Monads -- the IO monad in particular -- encode IO and other effectful computations in lambda-calculi and pure functional programs. Monads cleanly separate out pure, order-insensitive simplifications from imperative executions and help us formally reason about effectful programs [Moggi-Fagorzi-2003]. Once a computation is written monadically, to add a new effect (exceptions or non-determinism) one merely needs to introduce another constant such as raise or fail rather than to change the overall reduction strategy.

The unabated debate about exactly how much category theory one needs to know to understand that strange beast of IO prompts a thought if monads, like related continuations [Reynolds-1993], are the things that are destined to be rediscovered time and time again.

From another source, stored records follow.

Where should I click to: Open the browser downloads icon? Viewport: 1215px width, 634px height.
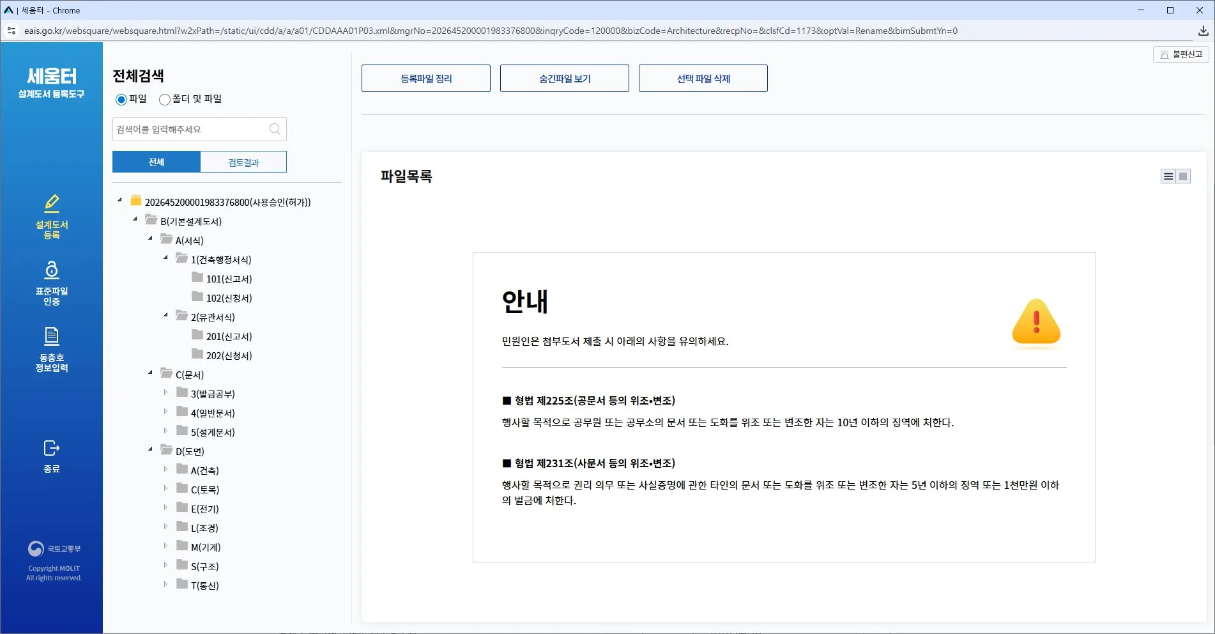coord(1203,31)
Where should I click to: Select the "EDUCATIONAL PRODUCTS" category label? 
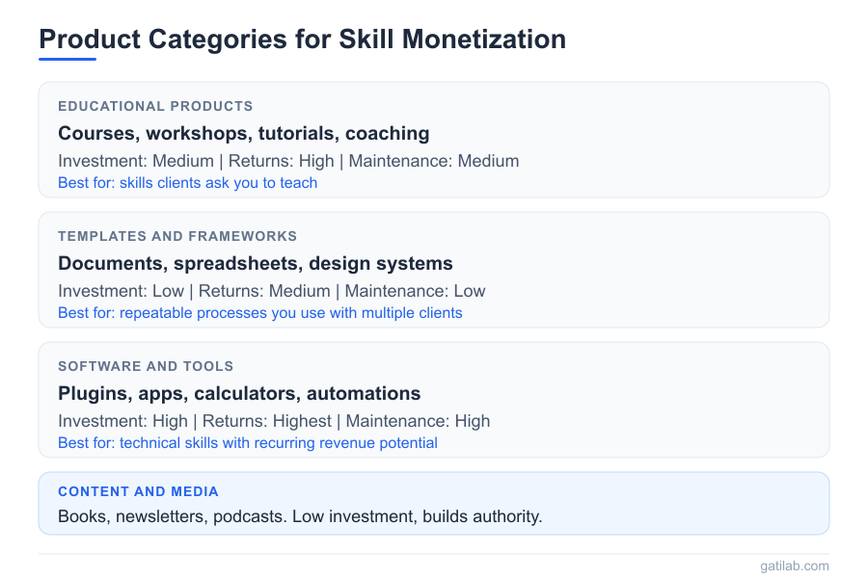coord(155,106)
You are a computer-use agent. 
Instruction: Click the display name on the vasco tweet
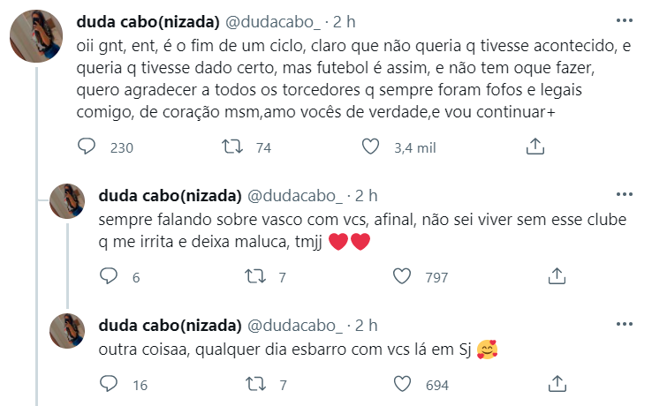[x=170, y=195]
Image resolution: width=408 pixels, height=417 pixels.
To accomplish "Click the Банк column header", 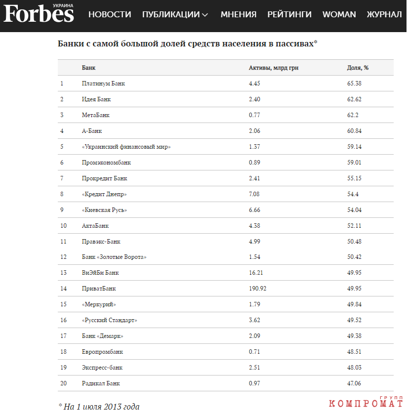I will [88, 68].
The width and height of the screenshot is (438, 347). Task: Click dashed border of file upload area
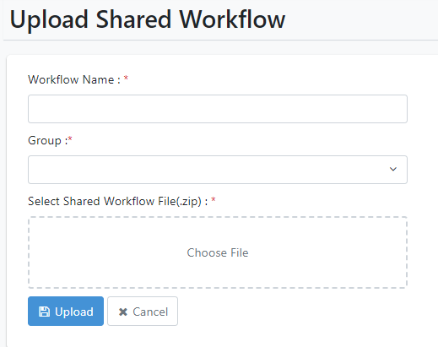(218, 217)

An old (1994) paper on category theory monads and functional programming included an interesting historical side-note. It turns out that the essence of monads has been fully grasped back in 1965, by at least one person. That person has also discovered that imperative, control-flow-dependent computations can be embedded into calculus by turning control flow into data flow. That person is Peter Landin. His 1965 paper [Landin-1965] anticipated not only IO but also State and Writer monads, call/cc, streams and delayed evaluations, the relation of streams with co-routines, and even stream fusion.

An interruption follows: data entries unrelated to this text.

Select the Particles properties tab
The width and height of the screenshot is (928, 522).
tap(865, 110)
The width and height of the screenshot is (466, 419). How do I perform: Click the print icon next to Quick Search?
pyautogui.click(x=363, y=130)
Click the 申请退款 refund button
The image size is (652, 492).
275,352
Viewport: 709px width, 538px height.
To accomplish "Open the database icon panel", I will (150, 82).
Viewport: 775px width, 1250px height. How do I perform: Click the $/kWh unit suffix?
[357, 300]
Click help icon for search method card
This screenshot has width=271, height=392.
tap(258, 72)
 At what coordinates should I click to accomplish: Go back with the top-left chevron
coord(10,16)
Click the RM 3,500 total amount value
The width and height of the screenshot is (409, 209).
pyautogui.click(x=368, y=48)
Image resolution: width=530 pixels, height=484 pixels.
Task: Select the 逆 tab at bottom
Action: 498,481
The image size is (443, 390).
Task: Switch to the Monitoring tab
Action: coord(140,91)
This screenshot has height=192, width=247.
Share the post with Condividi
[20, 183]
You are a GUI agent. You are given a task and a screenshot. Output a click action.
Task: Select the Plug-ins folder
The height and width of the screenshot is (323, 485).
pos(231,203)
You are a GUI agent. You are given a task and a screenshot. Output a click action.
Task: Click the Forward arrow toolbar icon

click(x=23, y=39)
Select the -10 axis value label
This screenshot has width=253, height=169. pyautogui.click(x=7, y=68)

Here is the historical aside, cited from [Hill-Clarke-1994].

3 An historical aside

Monads are typically equated with single-threadedness, and are therefore used as a technique for incorporating imperative features into a purely functional language. Category theory monads have little to do with single-threadedness; it is the sequencing imposed by composition that ensures single-threadedness. In a Wadler-ised monad this is a consequence of bundling the Kleisli star and flipped compose into the bind operator. There is nothing new in this connection. Peter Landin in his Algol 60 used functional composition to model semi-colon. Semi-colon can be thought of as a state transforming operator that threads the state of the machine throughout a program. The work of Peyton-Jones and Wadler has turned full circle back to Landin's earlier work as their use of Moggi's sequencing monad enables real side-effects to be incorporated into monad operations such as print. This is similar to Landin's implementation of his sharing machine where the assignandhold function can side-effect the store of the sharing machine because of the sequencing imposed by functional composition. Landin defined that `Imperatives are treated as null-list producing functions' [In Landin's paper, () is the syntactic representation of the empty list and not the unit.]. The assignandhold imperative is subtly different in that it enables Algol's compound statements to be handled. The function takes a store location and a value as its argument, and performs the assignment to the store of the sharing machine, returning the value assigned as a result of the function. Because Landin assumed applicative order reduction, the K combinator was used to return (), and the imperative was evaluated as a side effect by the unused argument of the K-combinator. Statements are formed by wrapping such an imperative in a lambda expression that takes () as an argument. Two consecutive Algol-60 assignments would be encoded in the lambda calculus as:

     Algol 60     |          Lambda Calculus
     x:=  2;      |   ( (\() -> K () (assignandhold x 2)) .
     x:=  -3;     |     (\() -> K () (assignandhold x (-3))) ) ()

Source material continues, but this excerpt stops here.